La 35e édition des César a vu le sacre sans surprise d’Un prophète. Une soirée kitsch et interminable, à l’image d’un cinéma français médiocre, bourgeois et bedonnant.
T’as regardé les César ?
D’un derrière distrait.
Tu n’aimes pas les prix, les récompenses, les cérémonies, les belles robes ?
Comparer, juger donner des bons points, cela m’a toujours semblé assez puéril.
C’est pourtant ce que tu fais à longueur d’années ?
Touché ! Mais avec les César, on est plutôt dans le concours de bestiaux. Pas grand-chose à voir avec l’art… Les « professionnels de la profession » regardent - ou pas - des films en DVD et décident quel est le meilleur, lequel a la plus grosse. Ca me fait penser au tableau de Dali, « Jeune vierge auto-sodomisée par sa propre chasteté ». Bizarre… D’ailleurs, tout ce cirque n’a aucune importante. Qui se souvient du César du meilleur film de 2009 ? Ou de 2008 ?
Euuuuh… Et cette édition 2010, tu en as pensé quoi ?

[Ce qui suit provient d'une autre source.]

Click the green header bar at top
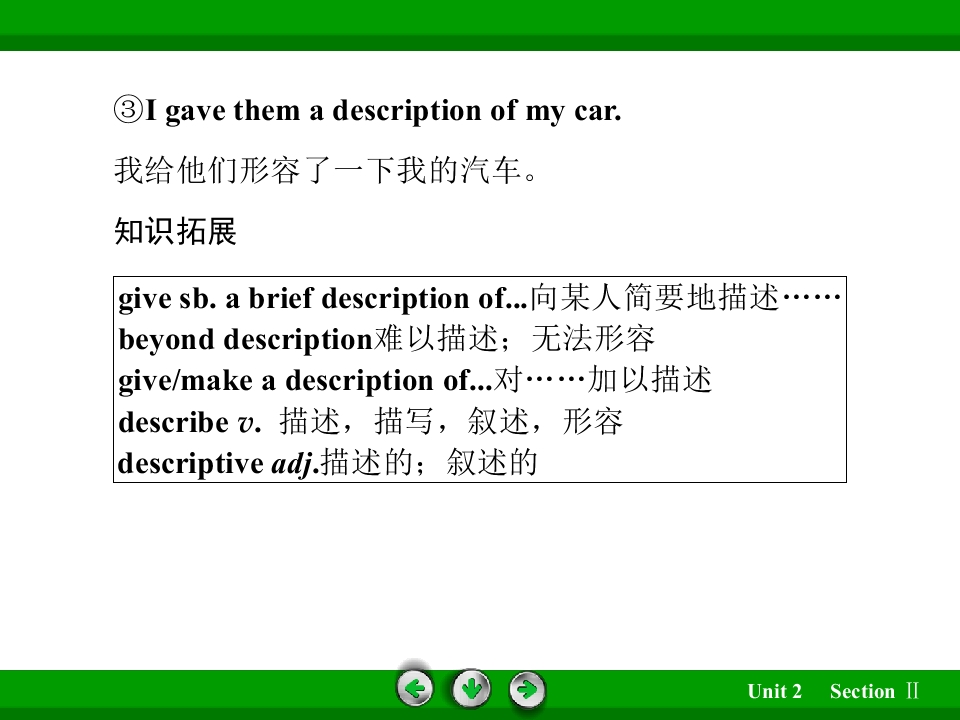 480,25
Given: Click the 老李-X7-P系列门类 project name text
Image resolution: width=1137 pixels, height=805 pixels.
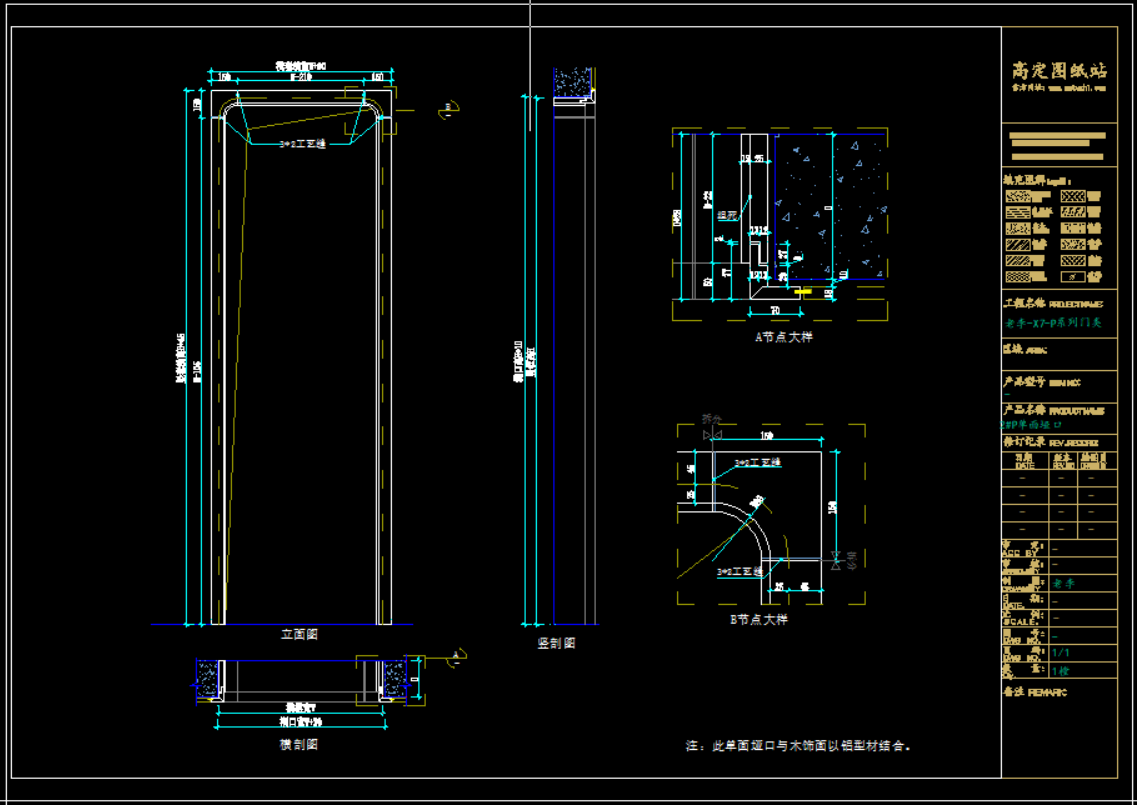Looking at the screenshot, I should tap(1052, 323).
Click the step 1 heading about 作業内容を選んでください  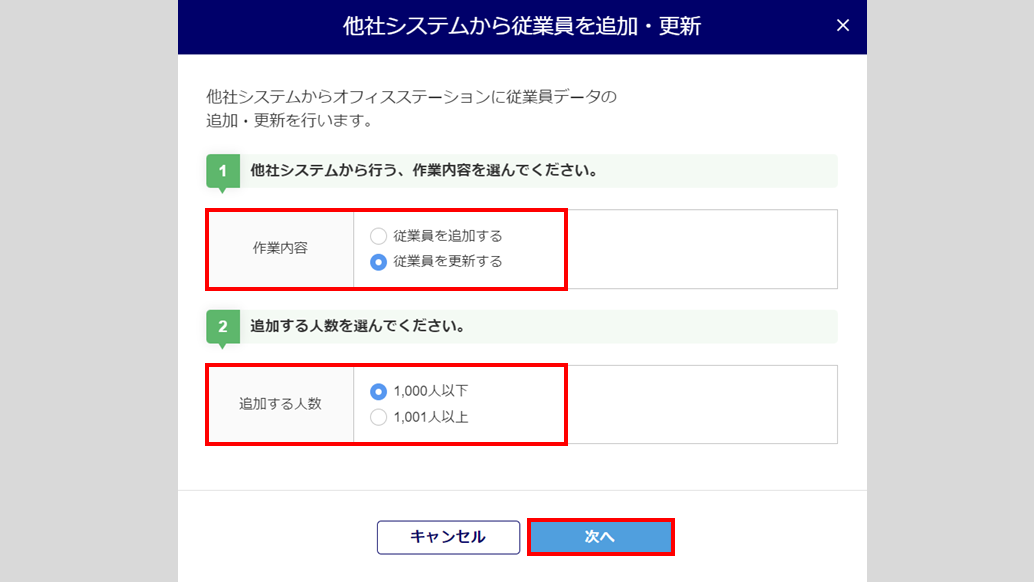coord(423,171)
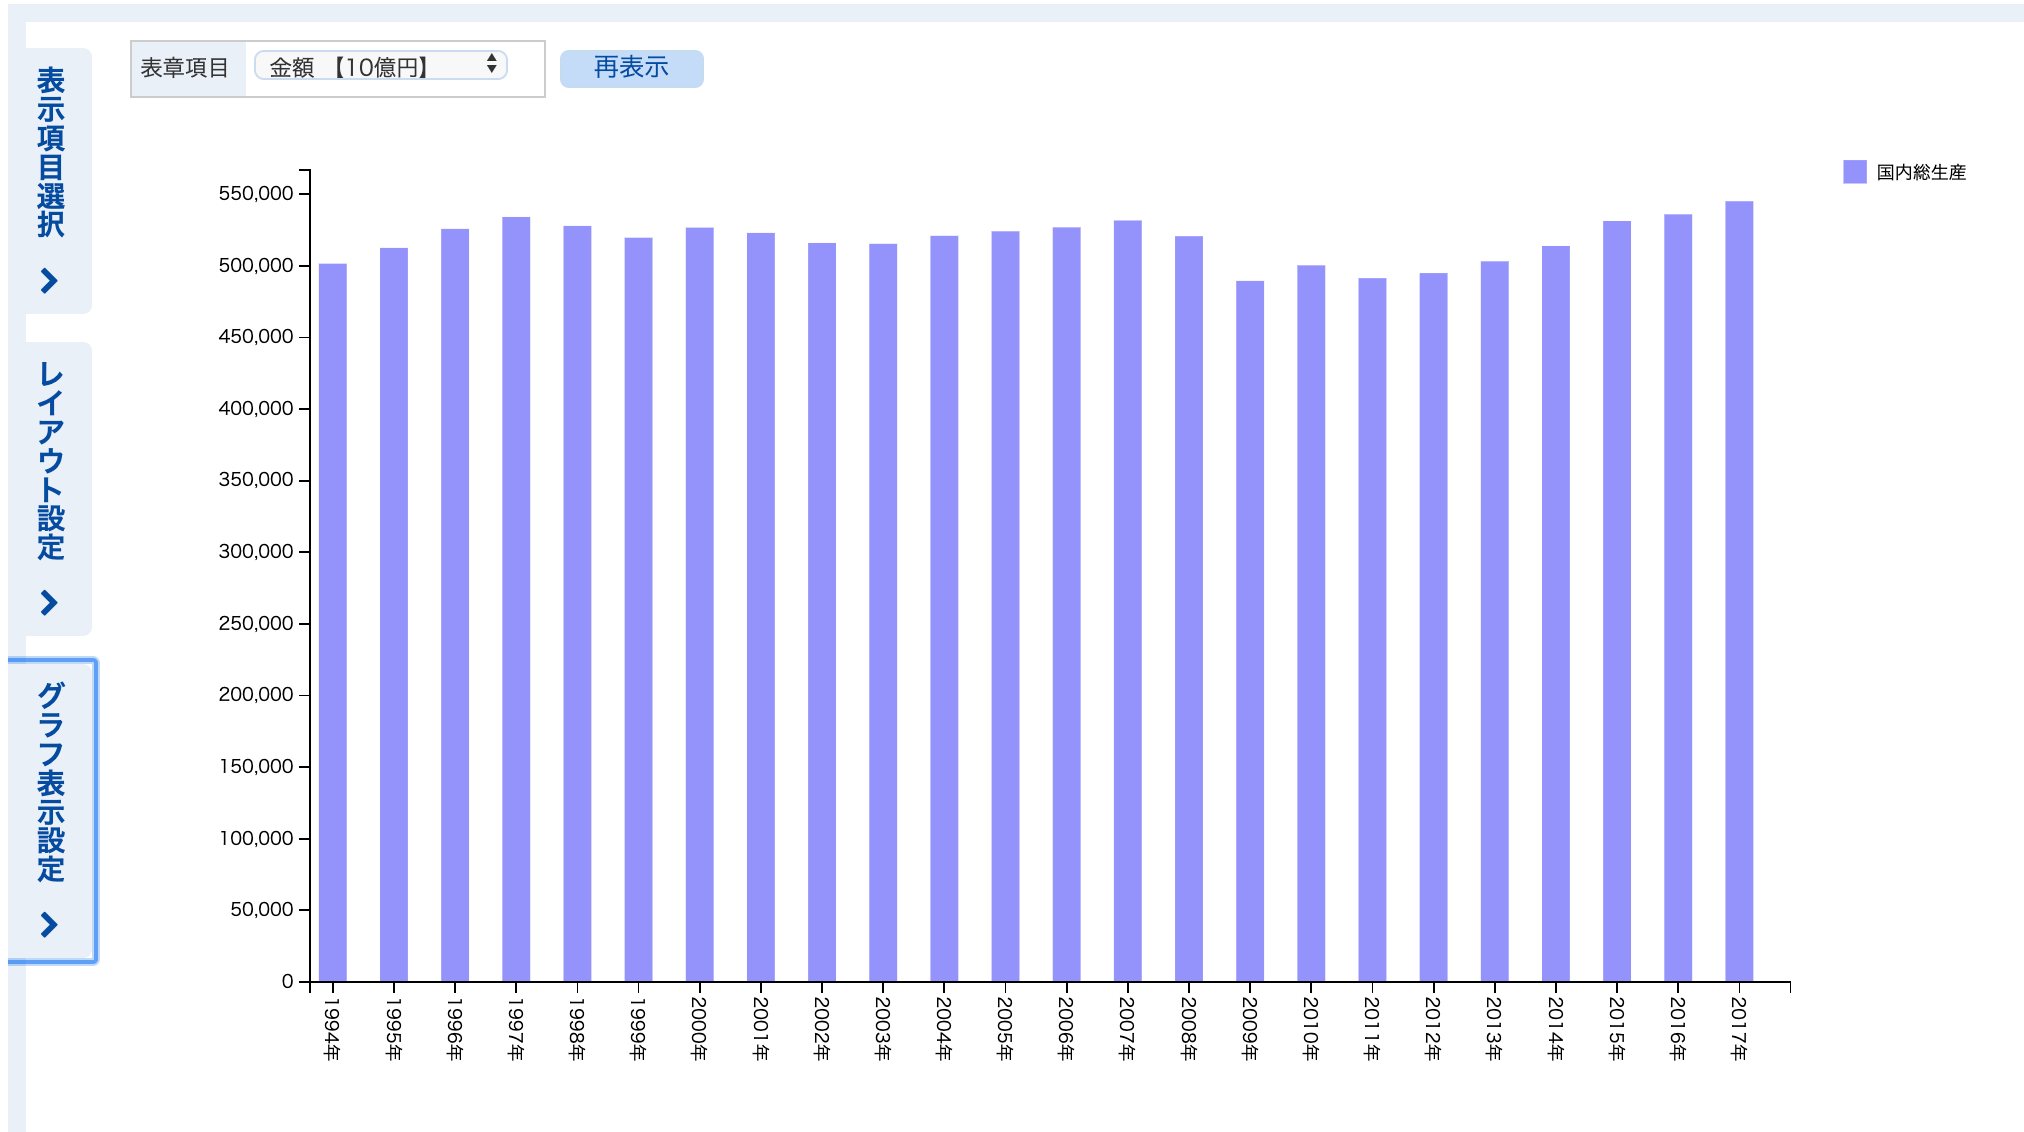
Task: Click the dropdown stepper arrows icon
Action: 492,65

Pathétique, sur le fond et la forme.
Tu n’es pas d’accord avec le palmarès.
Je m’en fous du palmarès. Un prophète a tout raflé, c’est un excellent film, mais on pourrait pointer à l’infini les scandales de cette édition : rien pour Alain Resnais, rien pour Vincent Lindon, rien pour Florence Loiret-Caille ou Noémie Lvovsky… Bon, c’est la règle du jeu, la loi du vote des « pros ». Ce qui me dérange, c’est de voir une fois encore que certains des meilleurs films de l’année ne sont même pas nommés. Où sont Le Roi de l’évasion d’Alain Guiraudie, Adieu Gary de Nassim Amaouche ou encore 35 rhums de Claire Denis. De très bons films qui n’ont même pas leur place dans ce barnum où un médiocre comme Radu Milhaileanu repart avec deux statuettes.
Qu’un seul tienne et les autres suivront était nommé, quand même !
Tu as raison. Mais quand tu vois une cérémonie pareille, tu pleures. C’est ça le cinéma français ? Le Dernier pour la route, les deux biopics sur Coco Chanel, Le Concert, Persécution, L.O.L, Le Petit Nicolas, Non ma fille tu n’iras pas danser… Des téléfilms, des trucs vides et creux.
Et la cérémonie ? T’as aimé le numéro de Valérie Lemercier et Gad Elmaleh ?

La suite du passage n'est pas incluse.